In the Urban Dictionary, I found several things about "rich people", maybe "spoiled kids"...
But it also occurred to me that it could have something to do with the idiom "take your cake and eat it"...
It could also simply mean that those technician have nothing to do all day but eat cakes...

Any help would be much appreciated.
Merci !


----------



## DrD

Hi edharcourt,

I've never heard this expression before, but my guess would be that your suggestion that the technicians have nothing to do all day but eat cakes is probably right. I know that in American films/TV series you quite often hear a lot of sarcastic comments about cops doing nothing but eating doughnuts all day - I'm guessing this is something similar. Jack and Bob are *real* cops out chasing bad guys, the technicians are just sitting in the station eating cake and don't even provide the *real* cops with the help they need to do their jobs.


----------



## Santana2002

It's not an expression that I've ever heard of, but I wonder if it could be a reference to Marie Antoinette's infamous "_Let them eat cake_!"? In which case, I would agree with your interpretation of it meaning wealthy people or spoiled people.


----------



## Quaeitur

I was going to suggest exactly what Santana did  I think there may well be something to that explanation


----------



## DrD

Santana2002 said:


> It's not an expression that I've ever heard of, but I wonder if it could be a reference to Marie Antoinette's infamous "_Let them eat cake_!"? In which case, I would agree with your interpretation of it meaning wealthy people or spoiled people.

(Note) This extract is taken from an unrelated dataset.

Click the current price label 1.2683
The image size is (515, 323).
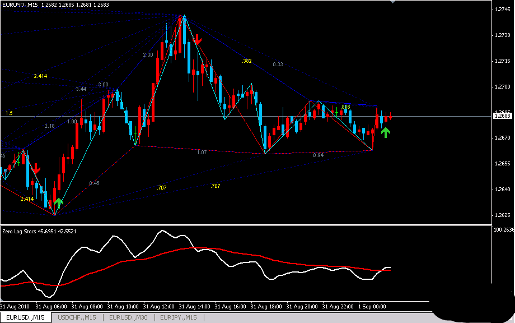coord(502,116)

In a different context I would agree. But the 'cake eaters' seems to refer to the technicians. Why would somebody wealthy be working as a police technician and what would that have to do with the fact that they are unable to supply the bugs? My interpretation is that the insult refers to them not doing their jobs and, therefore, the most likely meaning is that they're too busy eating cake to do what they're meant to do.


----------



## Santana2002

Only the wealthy could afford to 'eat cake', _and have the leisure to do so_.  I still believe that this well-known phrase of Marie Antoinette's is the basis of the 'cake eaters' in edharcourt's post.


----------



## DrD

Only the wealthy could afford to eat cake in 1789 - if that were still the case today, I'm sure there would be far less obesity 

I agree with you absolutely about the leisure aspect of this - for me the implication is that being a technician doesn't involve any real work, so they have the leisure to sit around eating cake while Bob and Jack are out there doing the hard graft. However, I see absolutely no implication that the technicians are wealthy. Surely if they were wealthy they would be sitting at home in front of the TV eating their cake, rather than having any sort of job at all?

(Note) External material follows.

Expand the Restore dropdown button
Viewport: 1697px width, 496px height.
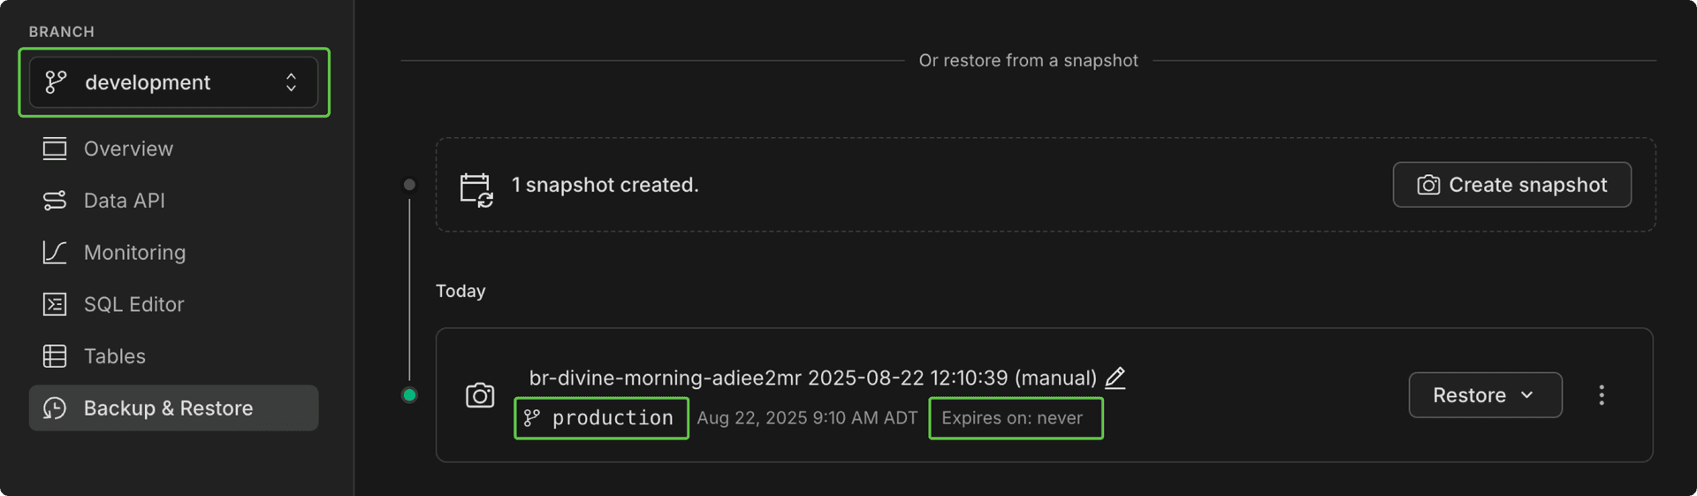(x=1485, y=395)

I think perhaps we may have to agree to disagree on this one Santana. Personally, I'm off to eat some cake


----------



## DrD

Actually Santana, having thought about this some more (because I hate disagreeing with people ), perhaps we are not really that far away from each other after all. I think that what we are both trying to say is that what this term implies is that the technicians are in a position of privilege. What do you think?


----------



## Santana2002

Yes, the technicians are in a position of privilege is exactly the point being made.


----------



## DrD

Phew, thank goodness for that!


----------



## Boyar

Bonjour,

Connaissez-vous les fameux concours de mangeurs de tartes ?
Il est évident que cette activité n'a pas de sens; il faut donc être un *parfait idiot* pour devenir un mangeur de tarte (cake eater)...


----------



## Micia93

j'aurais tendance à penser comme Boyar, et je pense qu'il ne faut peut-être pas chercher trop loin ...


----------



## Language Hound

Boyar said:


> Connaissez-vous les fameux concours de mangeurs de tartes ?
> Il est évident que cette activité n'a pas de sens; il faut donc être un *parfait idiot* pour devenir un mangeur de tarte (cake eater)...

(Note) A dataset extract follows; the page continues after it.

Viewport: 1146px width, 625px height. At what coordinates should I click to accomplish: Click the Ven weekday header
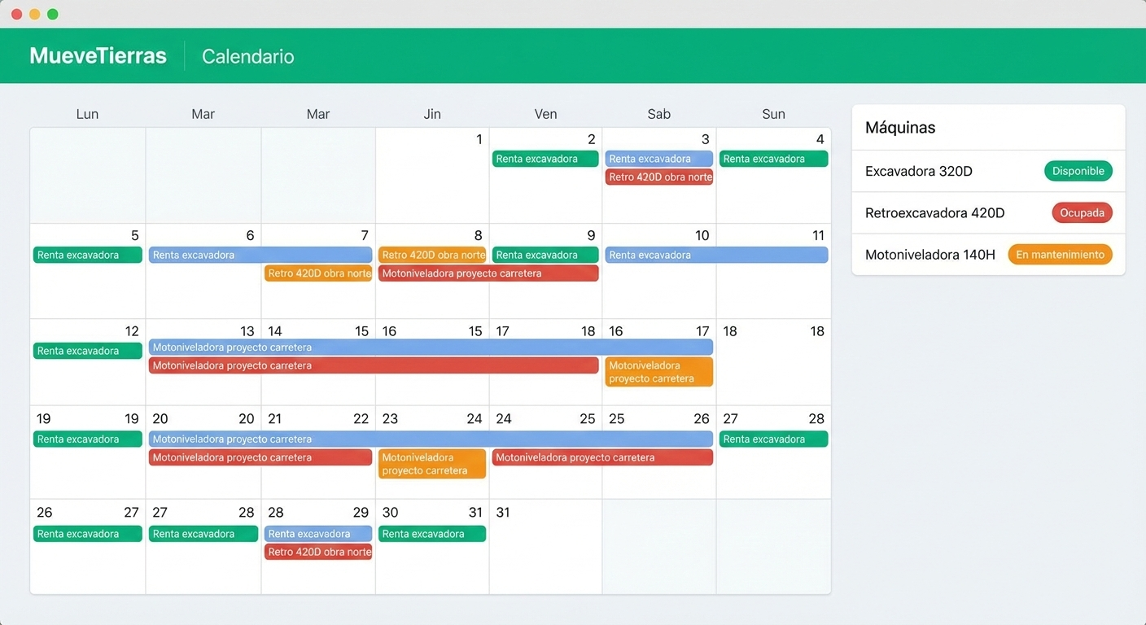coord(545,114)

In the U.S. at least, these contests are PIE-eating contests, not cake-eating contests.
Since the context is an Australian one, maybe an Aussie out there will tell us what this means...


----------



## lilison

My first reflex was also Marie-Antoinette. But also, around here there is a stereotype that cops eat donuts. Could it imply that they sit around eating cake instead of getting their job done?


----------



## sylvainremy

Cake eaters are effeminate people (e.g., bureaucrats, technocrats, officers) riding a desk away from the real action, as opposed to rough-and-ready people (e.g. pipehitters, soldiers) on the ground close to the real action


----------



## Language Hound

sylvainremy said:


> Cake eaters are effeminate people (e.g., bureaucrats, technocrats, officers) riding a desk away from the real action, as opposed to rough-and-ready people (e.g. pipehitters, soldiers) on the ground close to the real action


What is your basis for saying this? Is this just your personal opinion?


----------



## You little ripper!

This is the definition given by the Merriam-Webster dictionary. It's probably a euphemistic way of saying that they're a bunch of bloody inept 'pooftahs'  an insult quite common (well, used to be quite common) over here. 

Definition of CAKE-EATER

an effeminate party-going dandy

For me a 'cake eater' is not a real man. The context will sometimes change the meaning slightly.


----------



## sylvainremy

Language Hound said:


> What is your basis for saying this? Is this just your personal opinion?


Death in the Delta


----------



## Language Hound

Thank you, Sylvainremy.
I am not familiar with "the old joke that some officers (especially administrators) are 'cake eaters'."
Although both co-authors of the book you cite are American, "cake eater"/"cake-eater" is a term I have never come across.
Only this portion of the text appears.